継承のかたち 地域でたどる戦後75年 第1部 広工廠 <3> 最先端の地

海・空 精鋭技術者育てる

機関部を製造 残る爆撃の痕

 明治末期から大正にかけ、艦艇の動力として蒸気タービン機関が実用化され、第1次世界大戦では飛行機の役割が増した。海軍は海と空それぞれで技術の高度化を迫られた。

「広大学」の称号

 軍港呉に近い「教育の村」だった広村(呉市広地区)は、そうした最先端の技術を支える拠点になっていく。1921年、呉海軍工廠(こうしょう)広支廠が開庁。2年後には広海軍工廠として独立、タービンやスクリューの開発・製造に注力した。航空機部は機体やエンジンの研究・設計を担当。精鋭技術者を育て、「広大学」とも称された。41年には航空機部が独立し、第11海軍航空廠ができた。

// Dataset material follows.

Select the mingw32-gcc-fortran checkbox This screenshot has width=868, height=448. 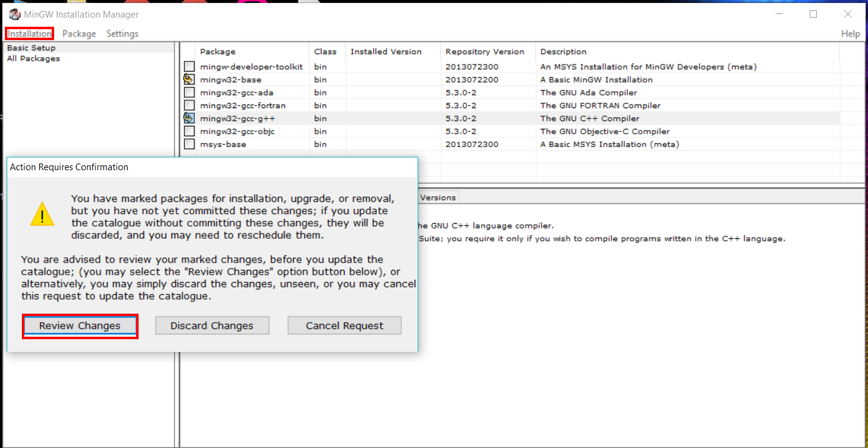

 同航空廠の廠長官舎は戦後、企業の福利厚生施設に転用され、昨年11月まで現存していた。文様を刻む柱や飾り暖炉を備えたモダンな造りで、取り壊し前に調査に当たった千田武志・広島国際大客員教授(73)は「廠長の格の高さを示す」とみる。

 広工廠は戦艦大和や武蔵の機関部分も製造。航空廠は艦上爆撃機「彗星(すいせい)」などを量産した。両廠の資料は戦後、多くが焼却されて記録は極度に少ないが、調査を続ける元大和ミュージアム参事の相原謙次さん(65)は「多岐にわたる技術革新で海軍を支えた存在」と指摘する。

生産設備を疎開

 だが、日本本土に迫る戦火がその機能を鈍らせていく。海軍は広への空襲に備え、生産設備を岩国や愛媛県の今治に疎開。航空廠飛行機組立工場主任だった故堀元美さんは77年の著書に「毎日使う工具を四国まで運んで行くなどというのはあまりに非能率」と記している。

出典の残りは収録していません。